L’équipe a testé le médicament contre les bactéries pathogènes Pseudomonas aeruginosa et Acinetobacter baumannii, qui figurent en tête de liste des priorités de l’Organisation mondiale de la santé. Le traitement a séquestré les toxines libérées par les agents pathogènes et perturbé leur capacité à communiquer, réduisant ainsi la formation de biofilms protecteurs.
Alors que ces expériences ont montré que le médicament pouvait efficacement désarmer ces agents pathogènes, les chercheurs ont également voulu savoir s’il pouvait les rendre plus vulnérables. Compléter un traitement antibiotique avec le nouveau médicament a rendu l’antibiotique efficace à une dose plus faible. Mais plus important encore, lorsque l’équipe a traité les bactéries avec une combinaison d’antibiotiques et du nouveau médicament pendant deux semaines, les bactéries n’ont pas développé de résistance aux antibiotiques, bien qu’elles soient rapidement devenues résistantes lorsqu’elles sont exposées aux antibiotiques seuls. Cela suggère que le nouveau médicament pourrait être utilisé pour préserver l’efficacité des antibiotiques qui nous restent.

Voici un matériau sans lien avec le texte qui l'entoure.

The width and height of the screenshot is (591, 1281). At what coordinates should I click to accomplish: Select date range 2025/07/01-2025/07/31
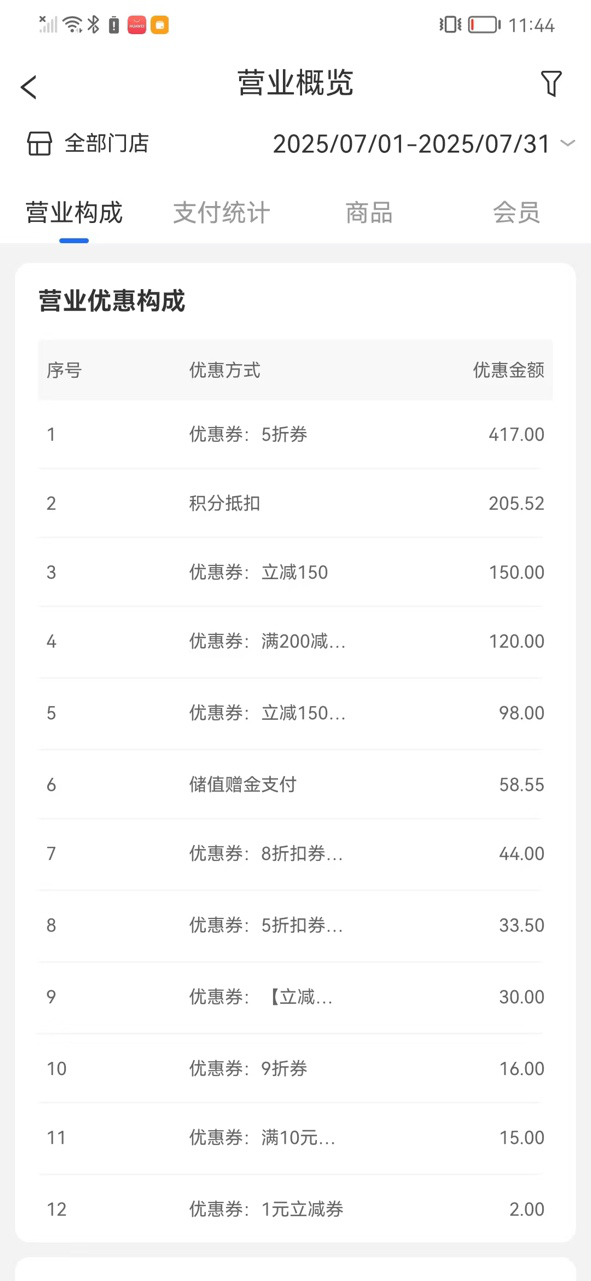click(x=412, y=144)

«Le médicament interagit avec une partie de la membrane externe bactérienne, qui constitue une barrière solide contre les antibiotiques. Le médicament desserre la membrane et la rend plus perméable. Cela signifie qu’il est plus facile pour les antibiotiques de pénétrer dans les bactéries et de les tuer», explique Osmekhina.
Après avoir montré que le médicament est efficace contre les pathogènes bactériens, l’étape suivante consistait à déterminer s’il pouvait réellement fournir une protection. Pour tester cela, des cellules pulmonaires humaines ont été exposées à des toxines qui provoquent une inflammation et des dommages cellulaires. Le médicament séquestrait directement les toxines et protégeait contre l’inflammation et les dommages cellulaires. Les chercheurs ont trouvé des résultats protecteurs similaires lorsque les souris étaient exposées aux toxines.
Alors que davantage de travail doit être fait avant les essais cliniques, ces découvertes ouvrent la porte à une nouvelle alternative passionnante aux antibiotiques, qui pourrait potentiellement briser le cercle vicieux de la découverte et de la résistance aux antibiotiques. Ce traitement et d’autres similaires pourraient fournir le coup de pouce dont nous avons besoin pour rester en tête dans notre course aux armements sans fin contre la résistance bactérienne.